Catherine Bruhier (born 31 May 1972) is a Canadian actress and filmmaker. Born in Belize, she was raised in New Brunswick and has worked in Canada and the United States.

Early life and education
Catherine Bruhier was born in Belize, Central America (formerly British Honduras). Her mother and father were both born and raised in Belize. Her family moved to Saint John, New Brunswick when she was an infant. She has a sister named Emily Bruhier. After graduating from Saint John High School and winning a scholarship and an artistic award, she moved to Toronto to pursue her acting career.

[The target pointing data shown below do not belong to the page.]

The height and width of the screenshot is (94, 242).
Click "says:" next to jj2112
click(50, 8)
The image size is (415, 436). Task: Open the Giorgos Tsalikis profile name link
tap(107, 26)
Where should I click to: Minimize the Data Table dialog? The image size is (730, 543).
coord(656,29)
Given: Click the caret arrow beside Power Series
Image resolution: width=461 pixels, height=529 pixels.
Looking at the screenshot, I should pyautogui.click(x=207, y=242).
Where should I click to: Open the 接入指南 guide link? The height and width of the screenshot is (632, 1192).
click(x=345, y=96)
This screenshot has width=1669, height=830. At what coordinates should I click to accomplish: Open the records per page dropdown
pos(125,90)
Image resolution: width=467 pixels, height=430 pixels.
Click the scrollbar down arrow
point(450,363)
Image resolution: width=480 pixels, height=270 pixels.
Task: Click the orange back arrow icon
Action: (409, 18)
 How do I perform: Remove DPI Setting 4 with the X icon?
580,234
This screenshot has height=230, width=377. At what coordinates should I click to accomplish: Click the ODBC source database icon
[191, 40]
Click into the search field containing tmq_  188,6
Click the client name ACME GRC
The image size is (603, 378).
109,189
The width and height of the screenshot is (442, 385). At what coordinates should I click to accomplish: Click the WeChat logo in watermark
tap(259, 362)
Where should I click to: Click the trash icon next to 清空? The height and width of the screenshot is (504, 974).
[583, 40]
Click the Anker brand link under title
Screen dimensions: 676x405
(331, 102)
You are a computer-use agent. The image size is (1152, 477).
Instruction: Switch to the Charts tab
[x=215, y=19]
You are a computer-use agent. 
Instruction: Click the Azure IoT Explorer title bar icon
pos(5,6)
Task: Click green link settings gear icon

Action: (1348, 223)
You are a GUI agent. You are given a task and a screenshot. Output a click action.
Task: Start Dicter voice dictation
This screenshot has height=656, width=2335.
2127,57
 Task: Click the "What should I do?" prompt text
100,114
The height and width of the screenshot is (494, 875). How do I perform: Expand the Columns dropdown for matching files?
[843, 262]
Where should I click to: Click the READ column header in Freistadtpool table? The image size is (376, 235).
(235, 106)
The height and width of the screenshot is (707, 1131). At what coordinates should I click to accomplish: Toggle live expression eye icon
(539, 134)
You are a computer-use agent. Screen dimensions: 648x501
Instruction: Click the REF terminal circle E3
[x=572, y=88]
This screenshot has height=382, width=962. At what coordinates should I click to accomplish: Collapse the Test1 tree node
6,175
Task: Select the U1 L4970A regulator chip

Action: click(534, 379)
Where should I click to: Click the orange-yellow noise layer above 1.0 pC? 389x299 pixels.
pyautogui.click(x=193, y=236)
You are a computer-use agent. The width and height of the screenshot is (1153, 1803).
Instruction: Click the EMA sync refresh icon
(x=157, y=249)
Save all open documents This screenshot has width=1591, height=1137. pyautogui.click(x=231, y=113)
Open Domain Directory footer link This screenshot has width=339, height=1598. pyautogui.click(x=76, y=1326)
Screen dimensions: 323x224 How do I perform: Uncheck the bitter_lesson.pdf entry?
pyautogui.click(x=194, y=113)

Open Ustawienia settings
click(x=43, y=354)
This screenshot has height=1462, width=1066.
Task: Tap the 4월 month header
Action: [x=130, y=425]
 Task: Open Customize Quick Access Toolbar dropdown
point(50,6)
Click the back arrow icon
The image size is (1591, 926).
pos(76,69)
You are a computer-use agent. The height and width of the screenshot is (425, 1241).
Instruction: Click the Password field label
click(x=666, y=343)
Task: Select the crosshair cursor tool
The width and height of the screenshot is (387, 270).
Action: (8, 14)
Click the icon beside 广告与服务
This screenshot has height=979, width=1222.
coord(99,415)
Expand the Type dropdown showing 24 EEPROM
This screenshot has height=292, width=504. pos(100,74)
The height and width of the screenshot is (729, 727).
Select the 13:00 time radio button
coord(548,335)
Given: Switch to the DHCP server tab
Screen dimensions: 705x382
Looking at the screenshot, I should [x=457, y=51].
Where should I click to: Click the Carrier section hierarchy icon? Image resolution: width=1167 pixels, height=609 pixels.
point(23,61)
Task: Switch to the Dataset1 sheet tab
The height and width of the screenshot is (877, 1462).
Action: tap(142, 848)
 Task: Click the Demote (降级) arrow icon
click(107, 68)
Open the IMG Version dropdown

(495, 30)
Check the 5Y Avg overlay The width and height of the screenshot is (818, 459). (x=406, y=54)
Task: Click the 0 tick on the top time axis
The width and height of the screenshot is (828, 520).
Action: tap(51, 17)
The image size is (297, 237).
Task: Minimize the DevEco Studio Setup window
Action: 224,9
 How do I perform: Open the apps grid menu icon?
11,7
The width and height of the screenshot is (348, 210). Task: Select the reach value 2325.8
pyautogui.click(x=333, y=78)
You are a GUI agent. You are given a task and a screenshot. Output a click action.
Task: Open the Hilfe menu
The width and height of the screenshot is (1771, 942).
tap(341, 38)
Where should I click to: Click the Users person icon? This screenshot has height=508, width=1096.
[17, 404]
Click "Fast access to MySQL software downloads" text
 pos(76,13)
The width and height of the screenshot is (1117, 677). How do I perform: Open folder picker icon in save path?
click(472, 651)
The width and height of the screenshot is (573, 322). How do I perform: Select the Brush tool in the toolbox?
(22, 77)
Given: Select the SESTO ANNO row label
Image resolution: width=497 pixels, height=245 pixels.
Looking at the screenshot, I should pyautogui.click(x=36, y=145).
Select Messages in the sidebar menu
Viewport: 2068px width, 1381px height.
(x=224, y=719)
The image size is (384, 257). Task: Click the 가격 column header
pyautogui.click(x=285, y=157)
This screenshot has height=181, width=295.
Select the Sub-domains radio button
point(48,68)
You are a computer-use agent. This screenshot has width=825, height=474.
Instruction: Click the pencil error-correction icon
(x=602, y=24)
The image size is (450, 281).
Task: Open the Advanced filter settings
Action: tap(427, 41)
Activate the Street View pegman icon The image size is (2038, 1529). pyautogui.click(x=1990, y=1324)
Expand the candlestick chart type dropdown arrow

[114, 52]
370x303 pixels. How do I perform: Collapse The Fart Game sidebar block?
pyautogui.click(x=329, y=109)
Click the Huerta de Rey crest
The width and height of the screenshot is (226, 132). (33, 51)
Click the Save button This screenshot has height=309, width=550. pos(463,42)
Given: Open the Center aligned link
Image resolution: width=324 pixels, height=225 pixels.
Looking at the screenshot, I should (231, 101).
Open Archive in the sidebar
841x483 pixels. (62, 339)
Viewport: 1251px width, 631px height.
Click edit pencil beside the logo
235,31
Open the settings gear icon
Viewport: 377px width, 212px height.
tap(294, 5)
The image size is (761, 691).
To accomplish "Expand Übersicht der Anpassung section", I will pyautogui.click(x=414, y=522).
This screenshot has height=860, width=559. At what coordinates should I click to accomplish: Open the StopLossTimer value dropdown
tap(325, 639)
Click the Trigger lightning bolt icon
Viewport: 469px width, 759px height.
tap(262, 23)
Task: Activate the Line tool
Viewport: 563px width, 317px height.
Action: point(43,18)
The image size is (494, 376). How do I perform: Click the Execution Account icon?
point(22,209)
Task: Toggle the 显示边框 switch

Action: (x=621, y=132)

A graduate of the George Brown College Theatre program, she also attended York University. She studied in Los Angeles with director Jim Pasternak.

Career
One of Bruhier's earlier achievements was on the main stage of Theatre New Brunswick, in David French's two-cast member equity play (which ran at Theatre New Brunswick's main stage) Salt-Water Moon, directed by playwright Sharon Pollock and co-starring Eric McCormack from Will & Grace fame. Based on her experience in Salt-Water Moon, she wrote an article called "Darkness Visible" published in the September '90 issue of Theatrum Magazine.

She was one of eight directors in Canada chosen to attend the 2010 Women in the Directors Chair at the Banff Arts Centre.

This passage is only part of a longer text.